==== Kutipan Teks

Bisnis.com, JAKARTA - Ketua Umum Perhimpunan Dokter Spesialis Saraf Indonesia (Perdossi) Profesor dokter Moh Hasan Machfoed SpS(K) mengatakan bahwa Kepala Rumah Sakit Pusat Angkatan Darat (RSPAD) Gatot Soebroto Terawan Agus Putranto telah “membelokkan” Digital Subtraction Angiography (DSA) dari sarana untuk menegakkan diagnosis menjadi sarana terapi.
Bahkan, kata Hasan, DSA yang disebut sebagai metode “cuci otak” (brain washing/BW) oleh Terawan dijadikan prevensi. Padahal, DSA adalah metode untuk menegakkan diagnosis, untuk melihat apakah ada sumbatan pada saraf.
Pada metode yang disebut “cuci otak” itu, Hasan menyebut, Terawan menggunakan heparin. Heparin tidak bisa digunakan sebagai terapi stroke. Obat untuk menghancurkan sumatan (clot) adalah r-TPA.

========
==== Data Tercatat

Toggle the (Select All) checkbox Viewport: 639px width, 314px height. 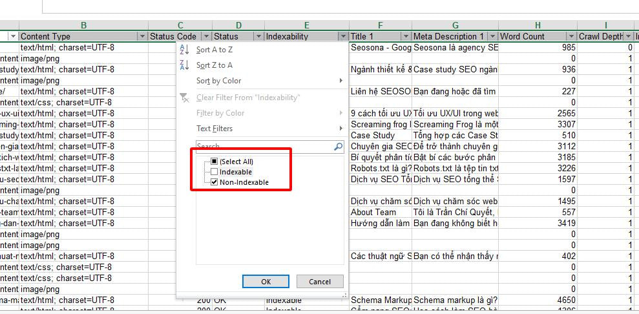point(215,162)
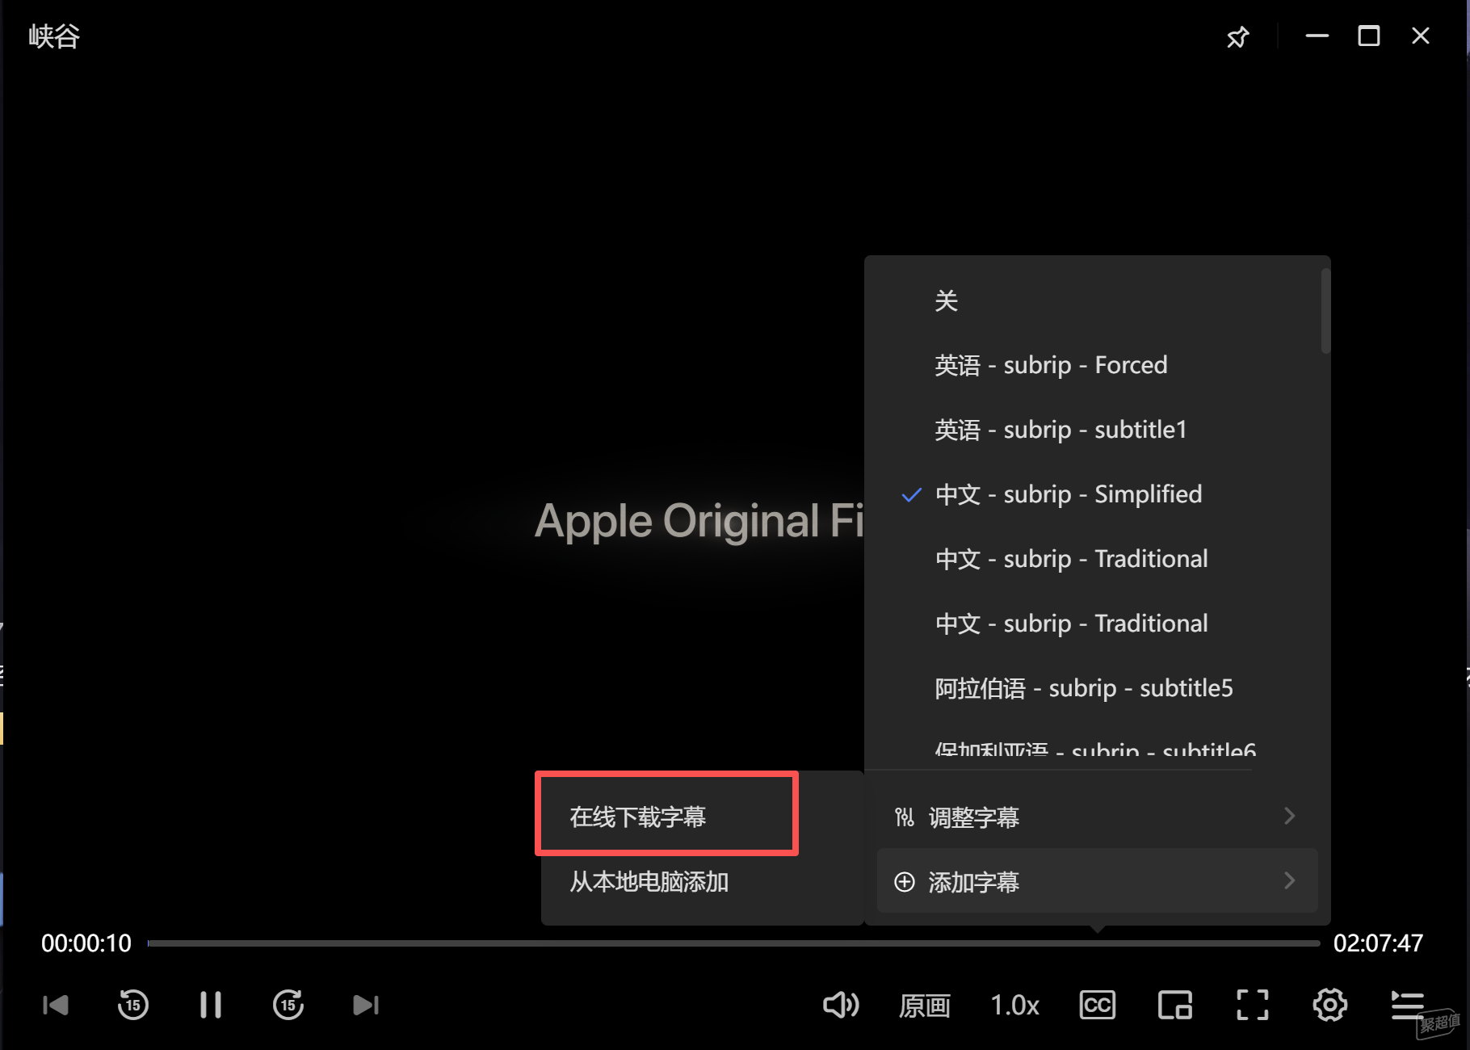Screen dimensions: 1470x1050
Task: Choose the first 中文 - subrip - Traditional subtitle
Action: click(x=1071, y=559)
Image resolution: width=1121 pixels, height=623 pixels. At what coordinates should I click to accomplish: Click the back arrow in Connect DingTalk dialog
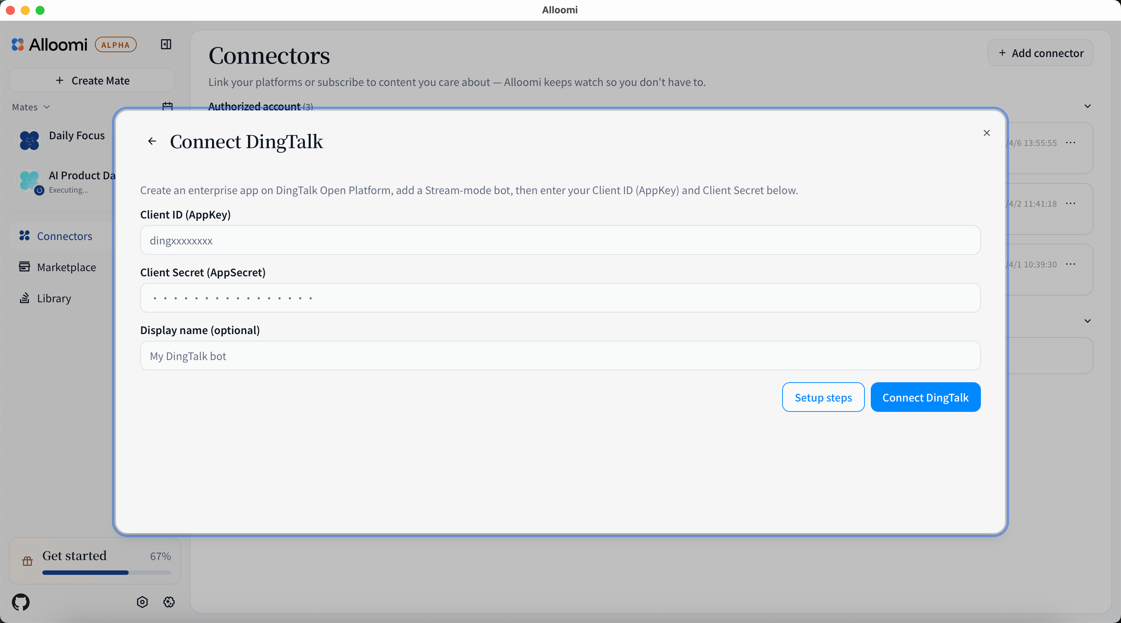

========

Arahan Tugas: Teruskan berita tentang kritik Ketua Umum Perdossi terhadap metode “cuci otak” Terawan, mulai setelah kalimat terakhirnya.

Hasil Tugas:
“Heparin untuk mencegah penggumpalan darah. Heparin hanya berfungsi mencegah clot selama tindakan DSA yang menjadi dasar prosedur BW,” ujar Hasan kepada Bisnis.com, Kamis (5/4/2018).
Hasan pun menganalogikan bila baju kena lumpur, maka noda itu bisa dibersihkan dengan air. Namun bila kena cat, maka nodanya perlu dibersihkan dengan minyak tanah (cat larut dalam minyak tanah).
Sumbatan pada stroke dianalogikan sebagai noda cat yang perlu dicuci dengan minyak tanah (r-TPA). Noda tak bakal hancur bila hanya dicuci dengan air (heparin).
“ Secara klinis, DSA dengan heparin hanya berfungsi sebagai sarana diagnosis untuk melihat deviasi pembuluh darah (PD) otak, tapi sudah "dibengkokkan" menjadi sarana terapi, bahkan prevensi,” ujarnya.
Oleh karena itu, menurut Hasan, perlu bukti ilmiah apakah pasien stroke yang ditangani Terawan sembuh atau tidak. Hasan menggaris bawahi pasien stroke, bukan pasien tidak stroke yang datang ke dokter untuk mengetahui apakah ada sumbatan pada saraf dengan metode DSA.